AB 73 Effects on the CEQA Process for Housing Projects

California passed 15 bills designed to address the state’s housing problems, including solutions to streamline housing approvals, enact inclusionary housing requirements for residential rental projects, and generate funds for affordable housing projects. Three bills–-SB 35, SB 540, and AB 73–-have the greatest effect on the California Environmental Quality Act (CEQA) process for housing projects.

This article, the third of a three-part series, examines AB 73, a bill that requires 20% of residential units to be categorized as affordable.

AB 73: Establishing Housing Sustainability Districts

AB 73 takes a similar approach as SB 540, but uses zoning tools to authorize cities and counties to establish, by ordinance, a “Housing Sustainability District.” These districts must be in areas with zoning that allows residential use by right and those that have suitable transit access.

According to the bill, 20% of all residential units within the district must be affordable (very low, low, or moderate income), and any individual market-rate project must set aside 10% of units for low-income households. Minimum multifamily densities apply, and the bill includes restrictions on the total amount of the jurisdiction’s housing supply that can be included in the district.

Projects are subject to prevailing wage and “skilled and trained” workforce requirements and approvals under the Subdivision Map Act may also be considered ministerial if the project is subject to prevailing wage and is either funded by the low-income housing tax credit or utilizes a skilled and trained workforce.

Decisions on project permit applications must be made within 120 days, and once an environmental impact report (EIR) has been certified for a district, no further CEQA compliance is required for projects that meet the requirements. In addition, a local agency that implements a housing sustainability district may be able to receive an incentive payment from the state.

The Gist

From a CEQA perspective, there seems to be limited benefit.

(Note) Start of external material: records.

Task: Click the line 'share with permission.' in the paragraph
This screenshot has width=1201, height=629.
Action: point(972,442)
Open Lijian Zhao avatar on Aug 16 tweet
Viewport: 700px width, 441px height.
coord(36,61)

A prerequisite of the bill is to establish a zoning district that allows residential uses “by right.” If a lead agency is willing to take that step, they don’t need to jump through the other hoops of AB 73, because CEQA is not triggered by ministerial projects.

However, the bill offers a path for ministerial approval of subdivisions for those developers willing to meet the extra requirements. Since approval of the tentative map or parcel map is a discretionary action (even if the housing itself is a permitted use) this could be helpful for some projects.

Efforts to encourage housing tend to focus on multifamily projects, since they often face the greatest scrutiny and are more likely to include affordable units. Perhaps the possibility of state funding will be an incentive to establish housing sustainability districts for those jurisdictions already inclined to approve more housing.

Further Reading

AB 73 amends Government Code section 65582.1, adds Sections 66200-66210, and adds Public Resources Code sections 21155.10 and 21155.11.

Part 1 of this three-part series, published in March, looked at SB 35, a bill that bypasses the standard CEQA process and streamlines approval for multifamily projects. Part 2, published in June, examined SB 540, a bill that authorizes cities and counties to establish a “Workforce Housing Opportunity Zone.”